Task ▸ Rewrite all of the data below, replacing every "Where should I click to" with "Which spot should I select to" and keeping everything else the same.

(Collection entries)
[START]
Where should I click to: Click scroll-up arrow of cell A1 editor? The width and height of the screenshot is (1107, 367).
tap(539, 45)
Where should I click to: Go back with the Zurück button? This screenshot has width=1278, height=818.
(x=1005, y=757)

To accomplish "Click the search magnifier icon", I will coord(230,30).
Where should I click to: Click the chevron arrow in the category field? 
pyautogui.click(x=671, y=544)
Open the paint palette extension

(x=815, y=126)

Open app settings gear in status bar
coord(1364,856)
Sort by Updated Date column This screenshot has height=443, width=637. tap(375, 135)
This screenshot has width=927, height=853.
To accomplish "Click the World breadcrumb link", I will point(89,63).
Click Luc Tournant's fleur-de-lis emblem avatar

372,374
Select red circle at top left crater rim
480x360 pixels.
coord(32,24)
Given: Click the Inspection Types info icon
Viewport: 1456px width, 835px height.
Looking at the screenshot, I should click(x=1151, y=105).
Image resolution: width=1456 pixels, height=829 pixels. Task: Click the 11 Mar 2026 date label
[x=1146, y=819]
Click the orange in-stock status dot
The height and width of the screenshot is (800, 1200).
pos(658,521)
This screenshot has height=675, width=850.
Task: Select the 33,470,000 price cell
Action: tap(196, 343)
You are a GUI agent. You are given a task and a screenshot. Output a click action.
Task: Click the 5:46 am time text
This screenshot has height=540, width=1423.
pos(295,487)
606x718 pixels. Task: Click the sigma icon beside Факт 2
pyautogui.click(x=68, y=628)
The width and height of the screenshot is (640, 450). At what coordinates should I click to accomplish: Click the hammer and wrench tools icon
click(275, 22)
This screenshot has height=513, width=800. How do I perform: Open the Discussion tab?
[END]
Solution for this task ▸
Which spot should I select to: Click scroll-up arrow of cell A1 editor? The width and height of the screenshot is (1107, 367).
tap(539, 45)
Which spot should I select to: Go back with the Zurück button? This screenshot has width=1278, height=818.
(x=1005, y=757)

To accomplish "Click the search magnifier icon", I will coord(230,30).
Which spot should I select to: Click the chevron arrow in the category field? 
pyautogui.click(x=671, y=544)
Open the paint palette extension

(x=815, y=126)

Open app settings gear in status bar
coord(1364,856)
Sort by Updated Date column This screenshot has height=443, width=637. tap(375, 135)
This screenshot has width=927, height=853.
To accomplish "Click the World breadcrumb link", I will point(89,63).
Click Luc Tournant's fleur-de-lis emblem avatar

372,374
Select red circle at top left crater rim
480x360 pixels.
coord(32,24)
Given: Click the Inspection Types info icon
Viewport: 1456px width, 835px height.
Looking at the screenshot, I should click(x=1151, y=105).
Image resolution: width=1456 pixels, height=829 pixels. Task: Click the 11 Mar 2026 date label
[x=1146, y=819]
Click the orange in-stock status dot
The height and width of the screenshot is (800, 1200).
pos(658,521)
This screenshot has height=675, width=850.
Task: Select the 33,470,000 price cell
Action: tap(196, 343)
You are a GUI agent. You are given a task and a screenshot. Output a click action.
Task: Click the 5:46 am time text
This screenshot has height=540, width=1423.
pos(295,487)
606x718 pixels. Task: Click the sigma icon beside Факт 2
pyautogui.click(x=68, y=628)
The width and height of the screenshot is (640, 450). At what coordinates should I click to accomplish: Click the hammer and wrench tools icon
click(275, 22)
This screenshot has height=513, width=800. How do I perform: Open the Discussion tab?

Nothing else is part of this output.